Copy exactly, please, the lines of the data from its start through the line containing "Click the plus icon under the Done column".

Extracted data entries:
+--
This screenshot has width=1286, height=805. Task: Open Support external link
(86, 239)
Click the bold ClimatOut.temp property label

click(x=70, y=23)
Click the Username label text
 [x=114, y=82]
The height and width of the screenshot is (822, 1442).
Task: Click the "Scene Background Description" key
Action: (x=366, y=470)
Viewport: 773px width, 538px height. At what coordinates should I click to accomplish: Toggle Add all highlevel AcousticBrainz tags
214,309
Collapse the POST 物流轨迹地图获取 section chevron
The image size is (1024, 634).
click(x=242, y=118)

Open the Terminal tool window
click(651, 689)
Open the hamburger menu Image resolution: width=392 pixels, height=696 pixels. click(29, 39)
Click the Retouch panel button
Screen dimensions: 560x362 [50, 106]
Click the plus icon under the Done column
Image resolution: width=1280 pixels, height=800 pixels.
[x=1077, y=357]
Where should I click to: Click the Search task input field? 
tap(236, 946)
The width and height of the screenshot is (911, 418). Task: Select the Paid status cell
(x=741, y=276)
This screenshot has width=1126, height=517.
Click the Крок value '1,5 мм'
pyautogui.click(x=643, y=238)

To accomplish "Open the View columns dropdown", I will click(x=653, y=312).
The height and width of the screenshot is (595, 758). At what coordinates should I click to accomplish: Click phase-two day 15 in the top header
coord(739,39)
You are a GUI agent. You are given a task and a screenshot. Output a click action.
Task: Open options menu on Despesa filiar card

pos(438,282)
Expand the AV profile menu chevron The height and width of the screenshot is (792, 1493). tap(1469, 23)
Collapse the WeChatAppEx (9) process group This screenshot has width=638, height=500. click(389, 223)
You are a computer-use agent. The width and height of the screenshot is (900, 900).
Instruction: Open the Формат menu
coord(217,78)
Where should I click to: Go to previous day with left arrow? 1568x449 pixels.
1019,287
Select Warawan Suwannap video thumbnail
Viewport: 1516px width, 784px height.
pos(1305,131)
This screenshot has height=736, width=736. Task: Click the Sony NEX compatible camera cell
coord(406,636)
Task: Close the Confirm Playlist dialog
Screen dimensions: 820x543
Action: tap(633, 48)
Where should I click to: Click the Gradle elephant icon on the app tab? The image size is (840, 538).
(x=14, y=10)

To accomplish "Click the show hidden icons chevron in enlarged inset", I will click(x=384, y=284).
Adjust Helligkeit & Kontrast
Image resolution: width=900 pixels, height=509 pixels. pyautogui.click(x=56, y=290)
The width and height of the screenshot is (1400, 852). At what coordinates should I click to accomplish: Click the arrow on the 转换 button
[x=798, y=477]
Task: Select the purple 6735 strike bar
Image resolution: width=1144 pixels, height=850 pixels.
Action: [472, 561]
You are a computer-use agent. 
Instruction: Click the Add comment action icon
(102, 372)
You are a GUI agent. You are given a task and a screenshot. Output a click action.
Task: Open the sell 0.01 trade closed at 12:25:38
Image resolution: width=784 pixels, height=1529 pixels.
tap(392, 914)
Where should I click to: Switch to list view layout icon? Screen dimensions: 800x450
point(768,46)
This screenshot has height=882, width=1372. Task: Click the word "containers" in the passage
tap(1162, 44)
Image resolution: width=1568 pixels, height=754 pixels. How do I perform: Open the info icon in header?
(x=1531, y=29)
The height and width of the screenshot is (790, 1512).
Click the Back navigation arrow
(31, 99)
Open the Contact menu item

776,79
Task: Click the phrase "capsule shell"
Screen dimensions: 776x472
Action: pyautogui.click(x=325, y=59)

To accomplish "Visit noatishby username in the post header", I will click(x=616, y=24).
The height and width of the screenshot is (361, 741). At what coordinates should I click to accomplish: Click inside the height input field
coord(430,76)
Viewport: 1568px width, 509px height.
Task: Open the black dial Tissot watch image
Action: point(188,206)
+--
Worked solution:
This screenshot has width=1286, height=805. Task: Open Support external link
(86, 239)
Click the bold ClimatOut.temp property label

click(x=70, y=23)
Click the Username label text
 [x=114, y=82]
The height and width of the screenshot is (822, 1442).
Task: Click the "Scene Background Description" key
Action: (x=366, y=470)
Viewport: 773px width, 538px height. At what coordinates should I click to accomplish: Toggle Add all highlevel AcousticBrainz tags
214,309
Collapse the POST 物流轨迹地图获取 section chevron
The image size is (1024, 634).
click(x=242, y=118)

Open the Terminal tool window
click(651, 689)
Open the hamburger menu Image resolution: width=392 pixels, height=696 pixels. click(29, 39)
Click the Retouch panel button
Screen dimensions: 560x362 [50, 106]
Click the plus icon under the Done column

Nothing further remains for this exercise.